There are certainly cases of individuals who suffer from chronic depression through no fault of their own or anybody else’s. It’s possible that some or all of the Palo Alto youth who have committed suicide simply suffered from a chemical imbalance in their brains. Many successful working parents raise emotionally healthy children. Some who dote on their children and seem to do everything right still discover problems with their kids. We know a great deal about good parenting but we also know that sometimes things just don’t go right no matter how hard the parents have tried. Peer pressure, bullying, and mental illness can overwhelm the best of situations.

If I would suggest anything to parents who worry about their children in today’s high stakes world of competition, it would be to listen to their little ones, their adolescents, their teenagers, their young adults. Keep a steady conversation going. Keep it as non-judgmental as possible. Hear what your kids have to say more often than telling them what to do. Always remember that they are not you. Don’t compare them to yourself, to each other, or to their peers.
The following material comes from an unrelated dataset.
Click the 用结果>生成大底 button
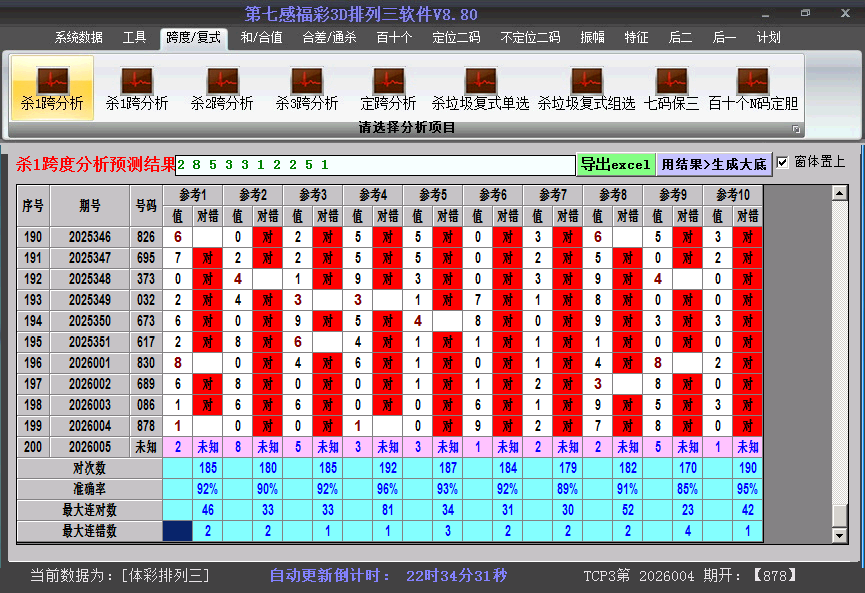865x593 pixels. pyautogui.click(x=714, y=164)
I often think about another of my former students and his parents. The father was almost angry that his son was so quiet and introverted. The dad kept accusing the boy of being weird because the young man desired to have time alone each day to recharge his emotional batteries. The irritated father bragged about himself noting that he was outgoing and loved being around people. He could not and would not understand that his son was different. He saw his son’s behavior as something unnatural. It pained me to realize that the boy had been goaded into feeling quite badly about himself. He truly believed his father’s assessment of his personality and felt that he was somehow damaged.
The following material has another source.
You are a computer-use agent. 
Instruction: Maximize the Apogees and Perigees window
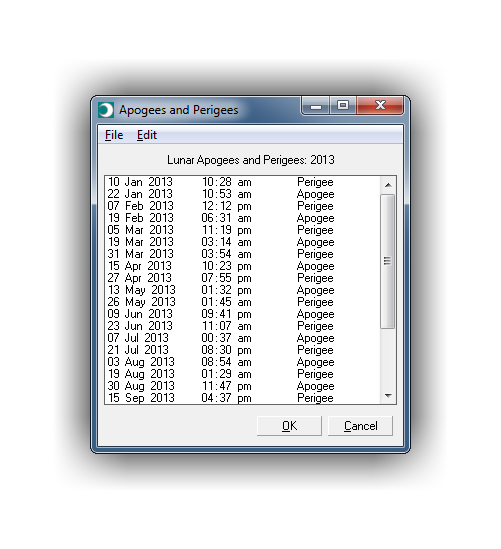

We are each unique. Our children are not clones of us. Their characteristics both physically and emotionally are derived from a mixture of genetic traits and the environment that we provide for them. Our role is to support them as they slowly become the people that they want to be. All we can do is instruct them in the foundations of ethics, morality, and good character. Our duty is to give them experiences that will allow them to find the things that they most enjoy doing. If they are motivated to be the best at whatever they do, we should be proud. If they are more interested in learning than in earning medals and kudos, even better. The competition in their lives should always be with themselves. We should teach them to work hard, be nice, and strive to improve. Most of all they should understand that life is not a race and failure never signals the end. Our journey is lifelong and we always have opportunities to grow and change and set things right. We are most likely to do that if we know that someone who loves us is really listening to what we have to say.